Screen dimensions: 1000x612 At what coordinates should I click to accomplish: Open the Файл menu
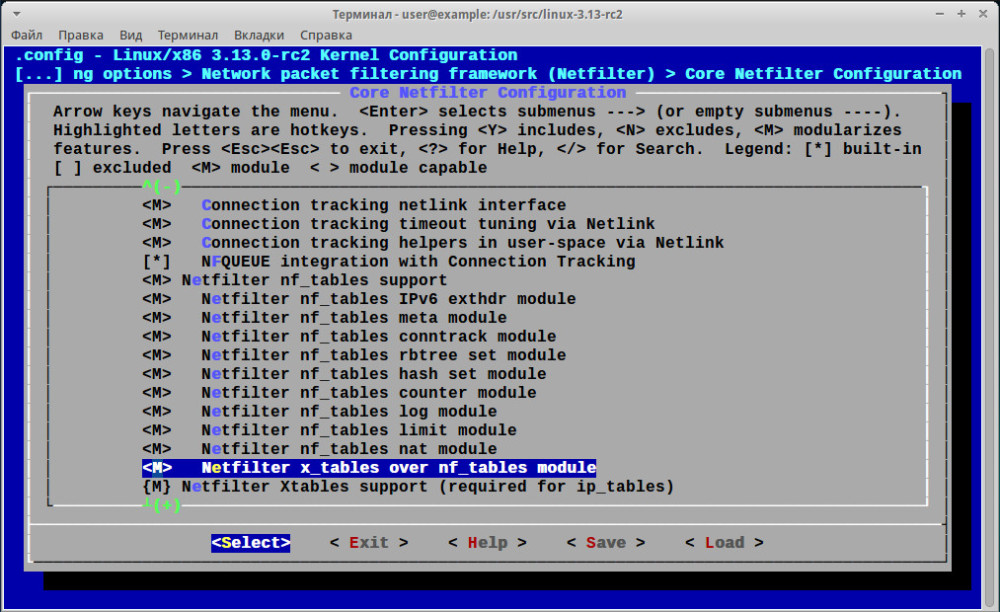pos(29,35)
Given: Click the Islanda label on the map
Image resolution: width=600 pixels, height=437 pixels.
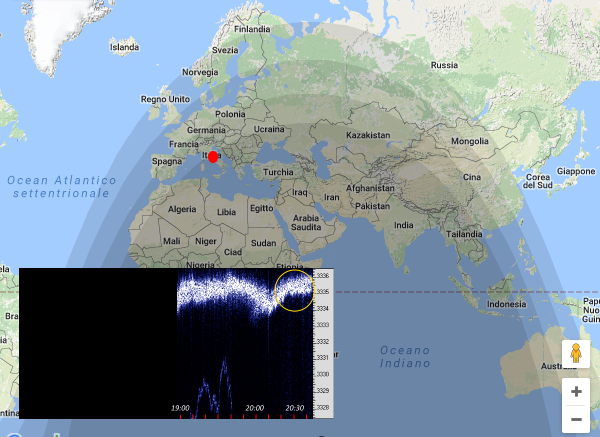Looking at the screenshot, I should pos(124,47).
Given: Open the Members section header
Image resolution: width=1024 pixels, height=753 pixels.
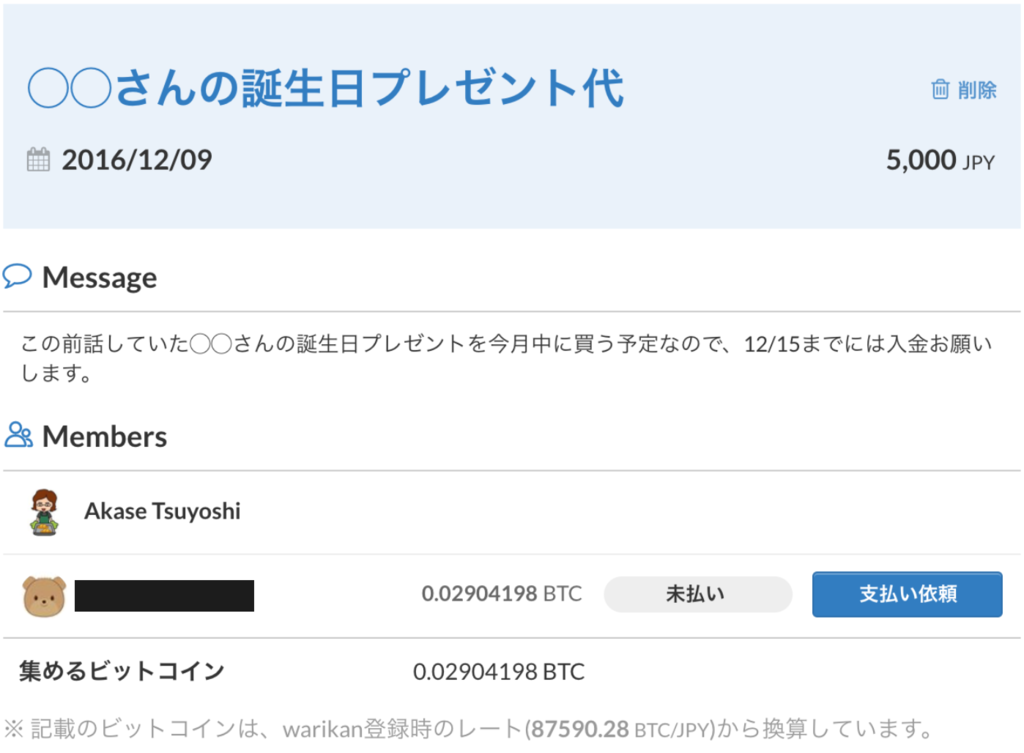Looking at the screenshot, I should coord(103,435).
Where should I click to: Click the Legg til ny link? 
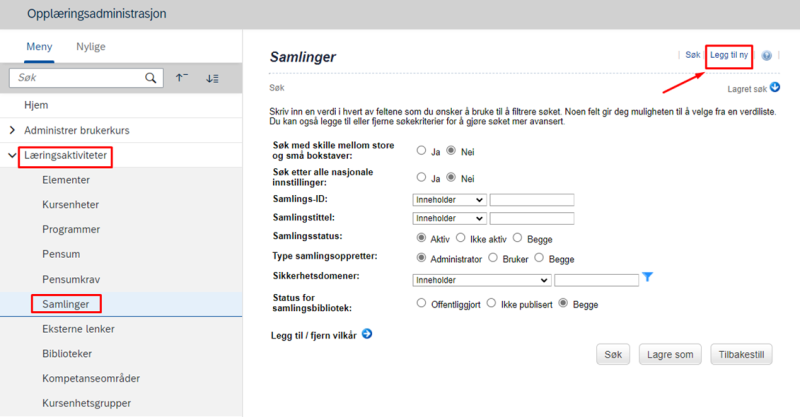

____

* TASK *
Where the word "Given" shows up in a line of the listing, return that line.

* EXPECTED ANSWER *
Given: Click the Islanda label on the map
Given: Open the Members section header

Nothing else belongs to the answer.